> _Items from a data source_
-- -- --

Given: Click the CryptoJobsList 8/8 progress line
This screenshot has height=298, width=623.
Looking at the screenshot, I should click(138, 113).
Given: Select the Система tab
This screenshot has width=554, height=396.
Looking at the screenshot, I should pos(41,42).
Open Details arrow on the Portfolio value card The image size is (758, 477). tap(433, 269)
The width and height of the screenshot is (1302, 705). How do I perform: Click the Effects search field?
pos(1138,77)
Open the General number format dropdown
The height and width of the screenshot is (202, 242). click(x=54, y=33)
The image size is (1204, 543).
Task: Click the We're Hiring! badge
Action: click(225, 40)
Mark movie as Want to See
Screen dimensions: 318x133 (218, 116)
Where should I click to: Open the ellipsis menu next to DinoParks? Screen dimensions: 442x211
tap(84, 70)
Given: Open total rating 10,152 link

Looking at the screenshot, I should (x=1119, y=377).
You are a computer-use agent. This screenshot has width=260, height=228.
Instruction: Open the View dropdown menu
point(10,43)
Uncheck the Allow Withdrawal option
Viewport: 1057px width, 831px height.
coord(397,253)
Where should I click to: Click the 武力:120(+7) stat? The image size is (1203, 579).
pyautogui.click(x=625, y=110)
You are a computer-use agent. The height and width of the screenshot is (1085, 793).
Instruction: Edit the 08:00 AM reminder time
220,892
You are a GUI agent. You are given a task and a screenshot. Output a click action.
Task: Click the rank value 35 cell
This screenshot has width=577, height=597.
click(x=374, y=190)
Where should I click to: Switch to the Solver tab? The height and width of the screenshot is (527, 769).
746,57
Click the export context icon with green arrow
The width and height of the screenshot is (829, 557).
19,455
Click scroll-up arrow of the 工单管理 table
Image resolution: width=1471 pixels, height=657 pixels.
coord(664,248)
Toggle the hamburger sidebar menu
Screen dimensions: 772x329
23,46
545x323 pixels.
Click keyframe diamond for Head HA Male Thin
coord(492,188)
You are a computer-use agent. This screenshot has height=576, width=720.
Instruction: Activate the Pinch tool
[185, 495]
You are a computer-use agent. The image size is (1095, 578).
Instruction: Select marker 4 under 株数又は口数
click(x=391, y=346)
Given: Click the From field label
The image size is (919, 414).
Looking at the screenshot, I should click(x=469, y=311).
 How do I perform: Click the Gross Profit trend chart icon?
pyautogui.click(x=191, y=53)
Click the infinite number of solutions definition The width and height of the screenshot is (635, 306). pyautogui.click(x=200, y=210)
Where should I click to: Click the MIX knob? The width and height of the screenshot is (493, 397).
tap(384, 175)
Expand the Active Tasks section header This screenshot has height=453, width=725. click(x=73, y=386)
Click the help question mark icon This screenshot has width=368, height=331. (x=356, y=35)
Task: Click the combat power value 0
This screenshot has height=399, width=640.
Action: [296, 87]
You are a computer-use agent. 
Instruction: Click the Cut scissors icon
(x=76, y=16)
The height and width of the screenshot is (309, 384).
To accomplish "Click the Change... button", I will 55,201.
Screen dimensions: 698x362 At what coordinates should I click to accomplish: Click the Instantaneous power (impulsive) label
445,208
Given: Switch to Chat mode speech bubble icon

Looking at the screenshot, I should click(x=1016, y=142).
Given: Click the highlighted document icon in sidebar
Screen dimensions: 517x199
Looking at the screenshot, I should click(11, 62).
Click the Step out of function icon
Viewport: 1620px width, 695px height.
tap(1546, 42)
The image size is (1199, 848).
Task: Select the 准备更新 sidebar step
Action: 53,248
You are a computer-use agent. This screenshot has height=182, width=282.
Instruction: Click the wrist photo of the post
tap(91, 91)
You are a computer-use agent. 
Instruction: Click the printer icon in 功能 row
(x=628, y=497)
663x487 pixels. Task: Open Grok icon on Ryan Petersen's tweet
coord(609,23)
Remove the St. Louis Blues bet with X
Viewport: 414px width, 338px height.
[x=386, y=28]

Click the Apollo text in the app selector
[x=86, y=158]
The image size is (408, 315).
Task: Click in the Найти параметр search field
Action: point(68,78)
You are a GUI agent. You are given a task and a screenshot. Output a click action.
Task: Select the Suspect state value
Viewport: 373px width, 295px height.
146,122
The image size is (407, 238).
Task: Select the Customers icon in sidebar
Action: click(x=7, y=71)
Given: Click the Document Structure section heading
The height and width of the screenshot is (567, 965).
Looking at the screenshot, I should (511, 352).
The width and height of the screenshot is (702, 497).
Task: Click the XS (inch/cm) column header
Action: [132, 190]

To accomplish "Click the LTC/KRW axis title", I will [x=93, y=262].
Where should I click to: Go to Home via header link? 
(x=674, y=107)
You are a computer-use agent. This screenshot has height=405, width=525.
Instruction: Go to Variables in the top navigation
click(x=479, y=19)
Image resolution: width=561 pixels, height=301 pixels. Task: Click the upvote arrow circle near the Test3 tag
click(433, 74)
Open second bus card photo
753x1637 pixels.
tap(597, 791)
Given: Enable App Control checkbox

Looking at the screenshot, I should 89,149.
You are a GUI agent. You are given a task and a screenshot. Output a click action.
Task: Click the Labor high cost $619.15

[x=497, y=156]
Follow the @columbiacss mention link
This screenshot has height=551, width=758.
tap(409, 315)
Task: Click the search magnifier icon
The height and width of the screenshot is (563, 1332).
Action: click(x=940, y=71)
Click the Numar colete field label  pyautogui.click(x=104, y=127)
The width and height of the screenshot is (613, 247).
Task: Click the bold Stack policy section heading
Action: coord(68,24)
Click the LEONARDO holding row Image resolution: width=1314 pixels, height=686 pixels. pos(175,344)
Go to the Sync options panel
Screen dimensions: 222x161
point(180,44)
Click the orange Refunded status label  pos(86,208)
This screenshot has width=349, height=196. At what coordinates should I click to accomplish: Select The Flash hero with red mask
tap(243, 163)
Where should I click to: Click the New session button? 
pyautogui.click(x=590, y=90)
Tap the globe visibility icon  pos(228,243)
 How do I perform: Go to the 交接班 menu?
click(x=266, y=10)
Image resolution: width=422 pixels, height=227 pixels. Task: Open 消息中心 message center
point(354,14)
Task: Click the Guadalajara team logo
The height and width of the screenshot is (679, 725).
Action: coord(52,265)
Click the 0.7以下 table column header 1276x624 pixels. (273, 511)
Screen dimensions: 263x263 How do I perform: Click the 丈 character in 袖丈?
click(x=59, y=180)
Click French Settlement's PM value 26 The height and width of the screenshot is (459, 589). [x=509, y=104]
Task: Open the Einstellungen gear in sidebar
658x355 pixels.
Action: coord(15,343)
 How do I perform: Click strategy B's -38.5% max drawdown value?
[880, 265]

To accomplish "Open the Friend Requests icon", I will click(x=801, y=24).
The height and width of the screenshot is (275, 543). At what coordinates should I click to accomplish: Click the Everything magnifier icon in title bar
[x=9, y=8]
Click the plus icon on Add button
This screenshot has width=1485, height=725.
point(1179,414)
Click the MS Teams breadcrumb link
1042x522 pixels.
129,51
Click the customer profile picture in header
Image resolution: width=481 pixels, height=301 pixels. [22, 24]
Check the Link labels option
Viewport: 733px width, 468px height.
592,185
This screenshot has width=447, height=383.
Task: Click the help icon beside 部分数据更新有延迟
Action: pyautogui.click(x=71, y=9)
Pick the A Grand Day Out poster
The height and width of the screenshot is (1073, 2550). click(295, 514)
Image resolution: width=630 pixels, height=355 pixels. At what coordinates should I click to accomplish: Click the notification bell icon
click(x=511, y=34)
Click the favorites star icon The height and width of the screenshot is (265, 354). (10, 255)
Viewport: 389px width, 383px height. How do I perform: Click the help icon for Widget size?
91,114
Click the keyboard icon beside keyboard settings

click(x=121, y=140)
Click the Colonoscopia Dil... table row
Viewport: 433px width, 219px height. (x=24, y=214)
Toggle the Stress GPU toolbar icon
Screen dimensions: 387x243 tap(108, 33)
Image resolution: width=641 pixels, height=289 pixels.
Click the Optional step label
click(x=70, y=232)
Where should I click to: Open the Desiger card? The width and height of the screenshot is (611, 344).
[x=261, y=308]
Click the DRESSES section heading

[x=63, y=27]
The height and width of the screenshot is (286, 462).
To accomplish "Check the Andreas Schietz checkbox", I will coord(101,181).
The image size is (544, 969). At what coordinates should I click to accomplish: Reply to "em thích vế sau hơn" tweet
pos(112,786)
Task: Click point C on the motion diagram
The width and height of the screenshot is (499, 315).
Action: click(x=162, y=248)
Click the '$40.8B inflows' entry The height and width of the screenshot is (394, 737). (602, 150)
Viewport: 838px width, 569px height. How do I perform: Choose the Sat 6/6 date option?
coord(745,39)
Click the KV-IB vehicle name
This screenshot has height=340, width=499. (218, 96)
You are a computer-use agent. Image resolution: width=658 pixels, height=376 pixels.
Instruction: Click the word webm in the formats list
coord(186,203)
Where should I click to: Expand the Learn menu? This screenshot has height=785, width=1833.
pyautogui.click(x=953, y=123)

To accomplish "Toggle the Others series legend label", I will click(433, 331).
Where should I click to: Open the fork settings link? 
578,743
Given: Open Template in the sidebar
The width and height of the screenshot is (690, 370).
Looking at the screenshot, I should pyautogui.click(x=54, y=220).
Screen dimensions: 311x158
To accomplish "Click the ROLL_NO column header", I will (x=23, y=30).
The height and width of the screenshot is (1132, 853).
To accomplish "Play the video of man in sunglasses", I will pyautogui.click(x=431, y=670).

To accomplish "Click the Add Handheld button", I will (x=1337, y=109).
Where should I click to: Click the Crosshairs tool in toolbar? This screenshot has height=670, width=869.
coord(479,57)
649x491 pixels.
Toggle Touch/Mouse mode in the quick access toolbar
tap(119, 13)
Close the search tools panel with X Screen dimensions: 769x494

-- -- --

> _What the exercise asks_
Could you please retype the lines from the start of the data through the line with "Open Details arrow", both included, and nothing else?

> _Response to this task_
Given: Click the CryptoJobsList 8/8 progress line
This screenshot has height=298, width=623.
Looking at the screenshot, I should click(138, 113).
Given: Select the Система tab
This screenshot has width=554, height=396.
Looking at the screenshot, I should pos(41,42).
Open Details arrow on the Portfolio value card The image size is (758, 477). tap(433, 269)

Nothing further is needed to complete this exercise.